There is escalating anger and resistance amongst sections of the local Indigenous community to a government attack on an Aboriginal school in Melbourne. Ballerrt Mooroop College is the only school in Melbourne explicitly for Indigenous students. In operation since 1996, it runs with the assistance of minimal government funding, and is now is having part of its school grounds appropriated for another school (Glenroy Special School).
Apparently the previous principal of Ballerrt Mooroop College (an Indigenous person) acted against the wishes of the local community. The agreement to let the government use their land was done in a deceptive way, without fully consulting with the school community.
The situation is an attack on one of the few
institutions in Melbourne that nurture Aboriginal culture. It represents a continuation of the same ideology behind the Northern Territory Intervention which was introduced by the Howard government in 2007, and has continued with equal vigour under Labor.
The attack on Aboriginal education is an act of cultural genocide, and the attack on an Aboriginal-run school is also an attack on self-determination. In this case, the school has been undermined by a sustained period of inadequate funding, and it has also succumbed to devious bureaucratic manoeuvres to sign away the land without the full participation of the community.

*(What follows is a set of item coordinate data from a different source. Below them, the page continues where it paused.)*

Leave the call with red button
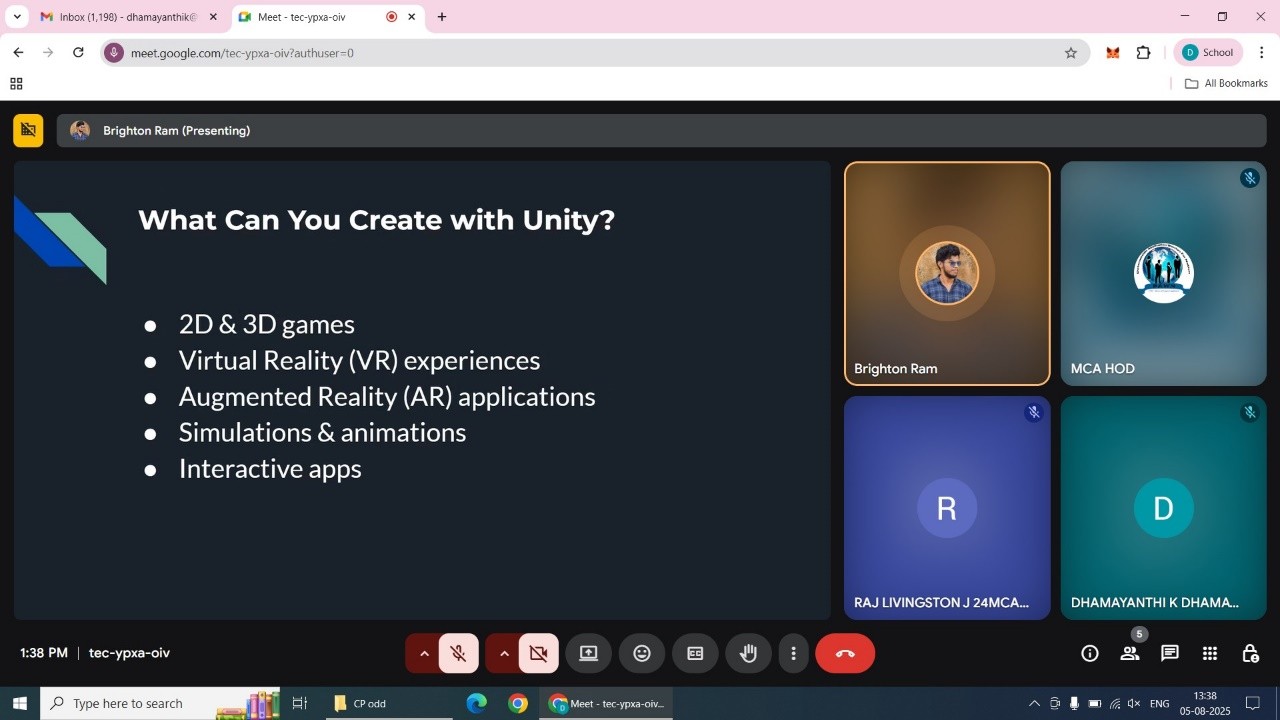The height and width of the screenshot is (720, 1280). point(845,653)
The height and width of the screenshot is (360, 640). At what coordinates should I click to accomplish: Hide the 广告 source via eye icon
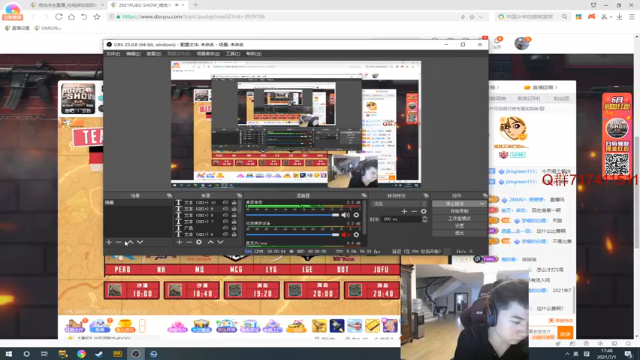pyautogui.click(x=225, y=228)
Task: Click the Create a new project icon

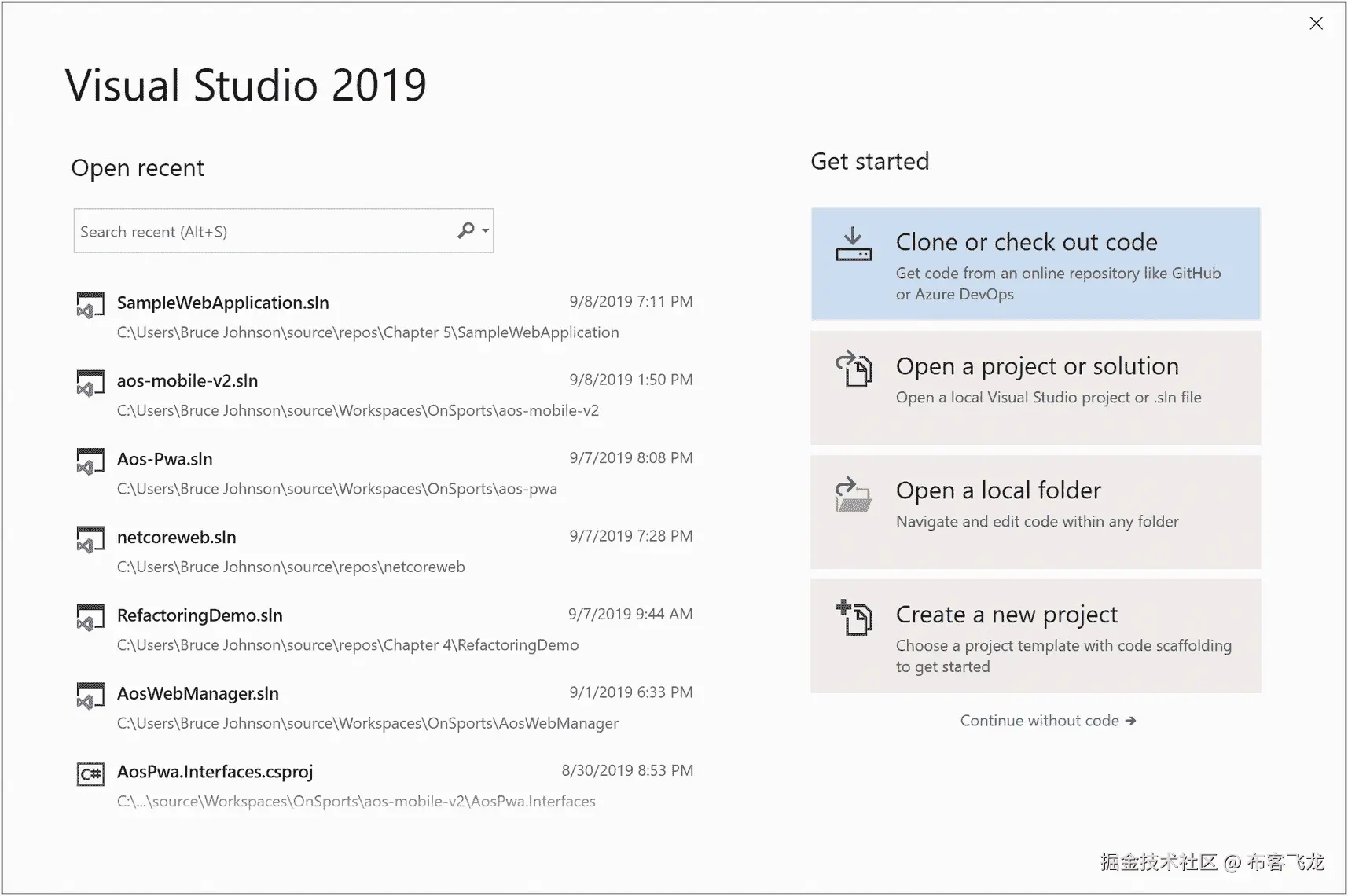Action: (x=853, y=618)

In the last few days, members of the school community
have been protesting and conducting a sit-in at the school gymnasium. This is the first building that is to be demolished to make way for the facilities of the special school, in this case a parking lot. The protesters have successfully halted the demolition, and there are negotiations with CFMEU officials to exert influence on the building work at the site.

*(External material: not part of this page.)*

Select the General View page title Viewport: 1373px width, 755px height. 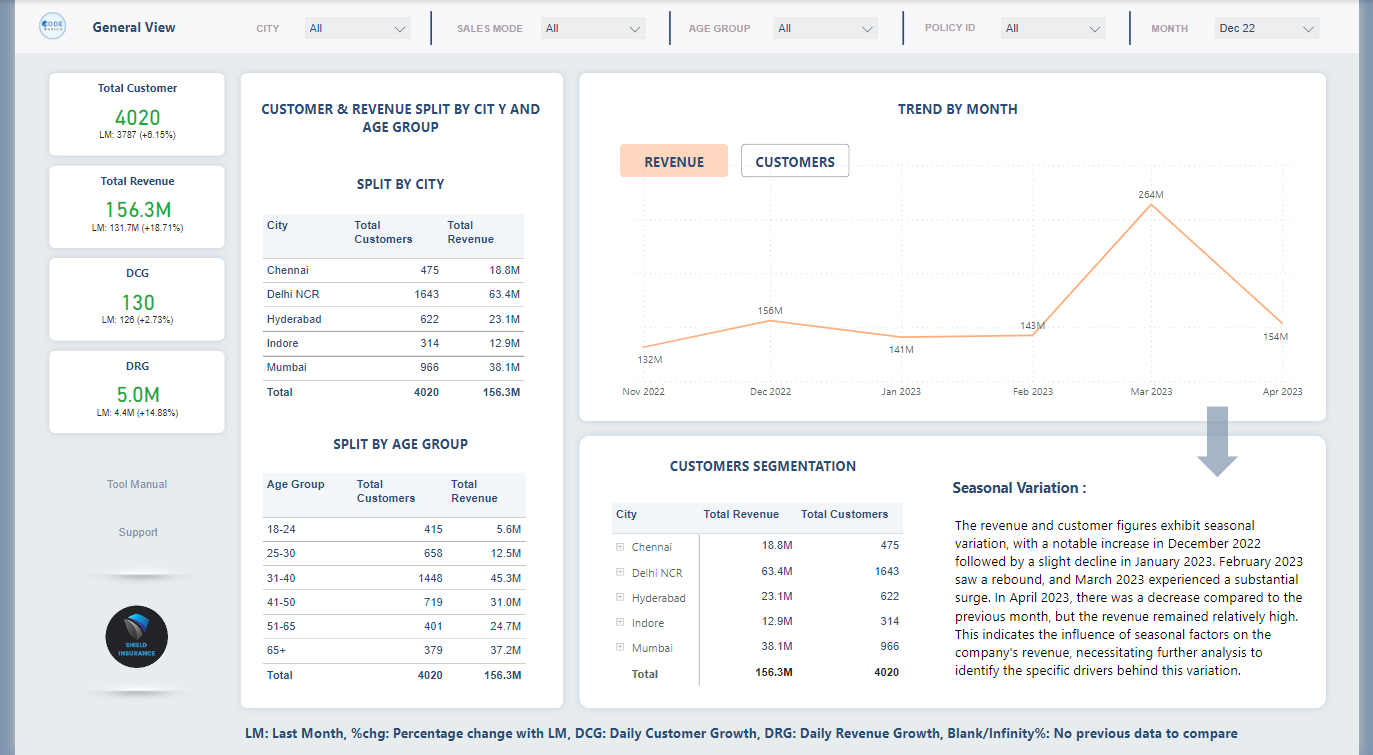pos(134,27)
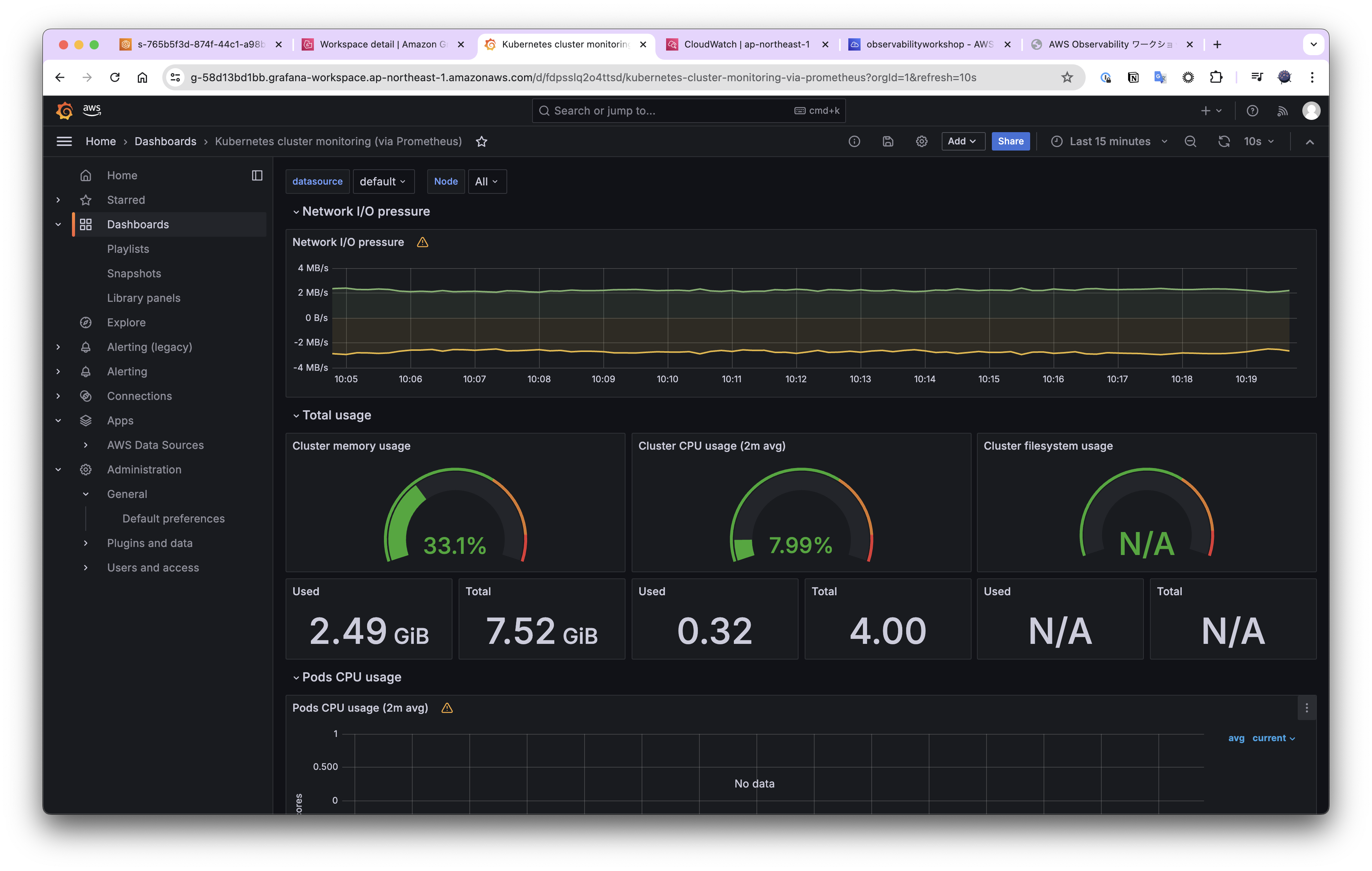Viewport: 1372px width, 871px height.
Task: Toggle the main hamburger menu
Action: point(64,141)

The school is also reaching out for support from outside their community. They called a protest on Wednesday 24 November and on 26 November held a meeting so people could network and discuss strategy.

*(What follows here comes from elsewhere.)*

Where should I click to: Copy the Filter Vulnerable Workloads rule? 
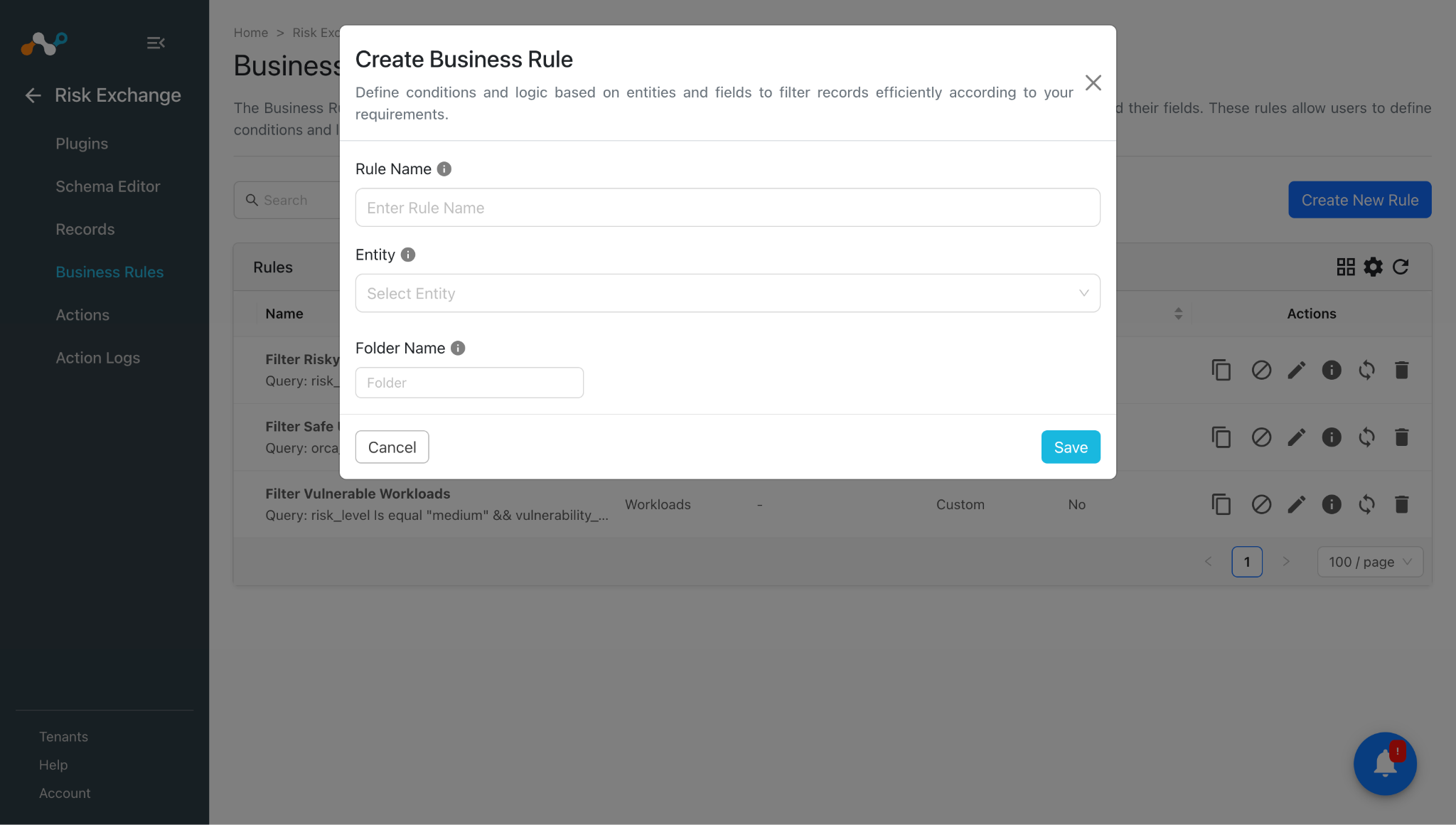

Defenders of Ballerrt Mooroop College are justifiably asking why the special school had to be built on one of the few areas of Aboriginal-controlled land that exist in Melbourne. They are asking why it cannot be built on the site of the soon-to-be-vacated Glenroy Primary School. There are also suggestions that the special school’s existing site could be adequately redeveloped to their needs with proper funding.
There is an emerging political framework which is counterposing the demands of the two schools, forcing them into competition with each other. Both schools require decent resources and space to conduct their teaching. Both are schools that service highly marginalised and under-resourced communities in Australian society. It is important to reject the idea that they are pitted against each other, and that one of them has to lose out.
The Glenroy Special School deserves quality facilities and adequate funding to run the school.Ballerrt Mooroop College is entitled to control all of its land and have full access to resources to conduct the education of their students in whatever way they see fit.
However, this is far from the reality, and the school has never been adequately funded. It has never been given the appropriate level of public support to achieve what it set out to do – a recurring scenario with projects that are Aboriginal-run, for Aboriginal people.
The government provides a drip feed of cash,
with constant promises that they will provide massive injections in funding for social services. It never happens. And now, only a few short years since Aboriginal organisations managed to exert any form of self-determination, we see the government blame Aboriginal people themselves for the less than amazing outcomes. Their lackeys in the media proclaim the “self-determination experiment” failed, and what follows is the re-emergence of 1930s-style assimilationism.
The demolition of the gymnasium is scheduled for Friday, 17 December 2010 and we encourage all those who are able to picket to stop the bulldozers to defend the school on this day.